Richmond, Ind.-based orthopaedist John Cherf, MD, MPH, MBA, says referring patients to the AAOS Web site also helps with patient expectation management and supplementation for patient informed consent. "This provides consistent information, reinforces the office visit interaction and serves as a vehicle for preoperative information about treatment outcomes. It is a reliable source of information that patients warmly receive."

Use of the Web site has been one of the most significant innovations in his practice in several years, Dr. Cherf continues. "Not only does it decompress my time schedule, it has the same effect for patients, many of whom take time from work for their office visits. They are frequently pressed to get back to work and this can be a distraction for patient comprehension. By visiting our Web site, patients can revisit topics discussed in our clinic at their own convenience."

Observes Dr. Gagliardi, "The usual bottom line (overhead) can be helped. Some companies other than AAOS charge fairly expensive prices for patient information booklets. If 30 percent of your patient population (or more) has Internet access, then, theoretically, you can save 30 percent (or more) on the money you spend buying patient information booklets and brochures."

Helping patients take active roles

Information on Your Orthopaedic Connection "... allays patient fears that they don’t know enough about their health problem," Dr. Boulas believes. Says Dr. Gagliardi, "I tell them to write down any questions they might have after reading the information for further elaboration on the next visit." He recalls recommending Your Orthopaedic Connection information on total joint replacement: "One patient who had reservations about the operation decided to proceed with surgery after she read the articles."

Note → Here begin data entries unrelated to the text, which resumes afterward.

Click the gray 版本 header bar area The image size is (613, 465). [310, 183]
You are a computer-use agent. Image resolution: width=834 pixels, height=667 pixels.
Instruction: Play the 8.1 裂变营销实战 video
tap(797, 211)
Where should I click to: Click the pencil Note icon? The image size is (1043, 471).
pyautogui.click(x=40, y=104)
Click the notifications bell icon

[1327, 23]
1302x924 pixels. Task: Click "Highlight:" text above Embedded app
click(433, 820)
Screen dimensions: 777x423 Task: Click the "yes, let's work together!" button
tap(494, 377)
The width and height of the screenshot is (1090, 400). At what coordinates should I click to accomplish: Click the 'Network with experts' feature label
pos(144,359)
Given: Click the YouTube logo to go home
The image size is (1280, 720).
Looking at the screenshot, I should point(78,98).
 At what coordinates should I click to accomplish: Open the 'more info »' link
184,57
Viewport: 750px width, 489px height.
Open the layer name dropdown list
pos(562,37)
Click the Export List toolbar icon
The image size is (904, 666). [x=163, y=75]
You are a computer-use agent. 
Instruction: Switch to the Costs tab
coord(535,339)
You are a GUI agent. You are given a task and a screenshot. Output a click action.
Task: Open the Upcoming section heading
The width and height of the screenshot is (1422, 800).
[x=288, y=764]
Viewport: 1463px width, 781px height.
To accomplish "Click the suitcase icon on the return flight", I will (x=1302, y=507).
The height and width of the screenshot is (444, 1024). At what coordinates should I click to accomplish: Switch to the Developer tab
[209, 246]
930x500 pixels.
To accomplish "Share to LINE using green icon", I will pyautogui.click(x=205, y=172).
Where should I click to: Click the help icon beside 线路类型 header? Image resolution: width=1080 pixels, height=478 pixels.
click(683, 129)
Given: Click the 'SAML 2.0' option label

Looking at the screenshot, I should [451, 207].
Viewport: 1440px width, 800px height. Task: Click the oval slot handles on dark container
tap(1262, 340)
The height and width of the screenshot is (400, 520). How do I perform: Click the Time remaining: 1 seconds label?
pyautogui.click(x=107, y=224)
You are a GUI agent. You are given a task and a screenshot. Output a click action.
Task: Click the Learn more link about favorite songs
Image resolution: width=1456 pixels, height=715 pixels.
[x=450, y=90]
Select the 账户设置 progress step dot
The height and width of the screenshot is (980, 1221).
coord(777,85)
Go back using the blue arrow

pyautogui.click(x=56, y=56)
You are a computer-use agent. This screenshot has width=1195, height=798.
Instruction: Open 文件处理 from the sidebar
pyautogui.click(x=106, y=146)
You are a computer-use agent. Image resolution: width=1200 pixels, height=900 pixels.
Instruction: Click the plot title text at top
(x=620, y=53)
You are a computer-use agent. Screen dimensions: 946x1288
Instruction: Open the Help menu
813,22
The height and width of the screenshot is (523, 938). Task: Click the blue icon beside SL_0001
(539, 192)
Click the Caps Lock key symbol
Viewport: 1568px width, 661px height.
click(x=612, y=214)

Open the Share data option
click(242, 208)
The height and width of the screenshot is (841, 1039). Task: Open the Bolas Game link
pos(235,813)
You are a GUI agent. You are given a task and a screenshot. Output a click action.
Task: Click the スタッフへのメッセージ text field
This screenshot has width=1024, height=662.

Dr. Babbitt relates another success story: "A patient who was rather scared and confrontational about an arthroscopy came back after assessing the Web site with a completely new and open attitude, had the surgery and did very well."

"Those who wish to be well-educated about their health always appreciate more information," observes Crystel Knierim, MD, of Floirssant, Mo. "Unfortunately, we do not always have the time to explain all the details. Having a notepad makes it possible to write a few words for the patient to look up or expand upon, and the patient is always very appreciative of this," says Dr. Knierim, "The notepads hold a spot right next to my prescription pad!"
"Showing patients you genuinely want to educate them shows that you are interested in their problems and want to assist them in getting better," says Dr. Gagliardi. Concludes John W. Blute, MD, of Concord, Mass., "A better informed patient is a better patient."